When evening fell however, we were witness to more than just sparkling monuments. Seeking out a nice sunset view, we made our way to the Champs de Mars with some baguettes and wine. As expected, we were not the only tourists who wanted to see France’s icon lit up at night , even despite the chilly temperatures. A man approached Bridgit and asked her to take some photos of him and his girlfriend. “Take lots,” he instructed. 4 minutes later, she caught up, tears in her eyes. “He just proposed!”
Cynicism: 0 Romance: 1
The next evening, atop Montmartre, we gazed over the Parisian skyline along with hundreds of tour groups, a dozen men trying to sell Eiffel Tower statuettes and bottles of beer, and a very aggressive busker entertaining a large crowd of Swedes with terrible covers of Hallelujah and The Beatles. Midway through his butchering of John Lennon’s Imagine a huge cheer went up from the crowd. Turning around, we could not believe our eyes: beneath the looming domes of the Sacré Cœur, a man on one knee. The busker wished them a happy marriage and many children.
Cynicism: 0 Romance: 2
Sadly, we did not make the hat trick that weekend. There was hope earlier this week when I met my friend Giulia outside my apartment to take a stroll in the sunny, 70° weather. There is a small courtyard behind my apartment with a shortcut passage to the central place. It’s not a very beautiful or remarkable courtyard; save some cool trompe l’œil murals, it’s mostly just trashcans and delivery boxes. Today however, there was a long trail of red and white rose petals with a very stressed looking young man waiting at the end. Wow! What a gesture! we thought. Could this be point 3 for the Romantic France that everyone wants to exist?!
About an hour later, we returned and the petals had disappeared, along with their infatuated bearer. Disappointed to have missed the action and wondering about the result, we opened the door to find the story had not yet apparently ended.

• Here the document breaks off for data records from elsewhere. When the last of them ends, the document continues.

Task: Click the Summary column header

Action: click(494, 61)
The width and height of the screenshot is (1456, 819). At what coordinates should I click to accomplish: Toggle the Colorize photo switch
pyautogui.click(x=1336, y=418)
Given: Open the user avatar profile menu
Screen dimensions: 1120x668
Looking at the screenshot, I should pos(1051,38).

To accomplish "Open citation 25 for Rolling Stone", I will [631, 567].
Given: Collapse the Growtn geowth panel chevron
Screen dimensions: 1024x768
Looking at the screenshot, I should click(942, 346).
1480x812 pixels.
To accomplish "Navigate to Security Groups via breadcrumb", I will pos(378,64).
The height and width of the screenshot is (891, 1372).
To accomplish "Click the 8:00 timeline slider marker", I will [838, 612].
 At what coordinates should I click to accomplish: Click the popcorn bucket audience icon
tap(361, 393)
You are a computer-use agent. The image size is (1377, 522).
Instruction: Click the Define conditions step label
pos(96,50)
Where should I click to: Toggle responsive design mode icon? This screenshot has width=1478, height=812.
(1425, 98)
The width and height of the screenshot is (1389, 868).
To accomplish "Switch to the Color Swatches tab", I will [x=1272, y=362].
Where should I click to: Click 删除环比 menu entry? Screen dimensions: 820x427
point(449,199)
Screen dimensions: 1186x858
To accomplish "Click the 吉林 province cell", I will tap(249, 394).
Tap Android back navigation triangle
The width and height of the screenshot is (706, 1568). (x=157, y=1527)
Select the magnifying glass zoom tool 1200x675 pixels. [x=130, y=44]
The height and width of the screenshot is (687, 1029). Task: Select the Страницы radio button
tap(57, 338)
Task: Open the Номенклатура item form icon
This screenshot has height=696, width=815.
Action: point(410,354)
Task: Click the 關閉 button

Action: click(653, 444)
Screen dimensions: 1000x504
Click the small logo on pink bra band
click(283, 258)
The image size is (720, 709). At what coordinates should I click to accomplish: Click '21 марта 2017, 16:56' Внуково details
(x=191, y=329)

The petals led up and up…..and up to MY apartment. There at the door was a neatly wrapped gift with a card for Audrey. I immediately ran to Audrey’s room and knocked on the door. “Did you know there are all these rose petals in the stair and a box with YOUR NAME on it?!” “Euuuuuhhhhh non??” “Allez! Va voir!”
Giulia and I busied ourselves making tea, trying desperately to hide our interest and excitement in this unfolding mystery romance. A few minutes later, Audrey, with fistfuls of rose petals, marched into the kitchen and promptly dumped them in the trash. “I’ve got to go clean all this up now,” she sighed. She later came back with two champagne flutes. “I don’t really want these. I’m just going to leave them here.” “But Audrey,” I pried, “Do you know who sent them?!” “Yes. I know. But I don’t want it.”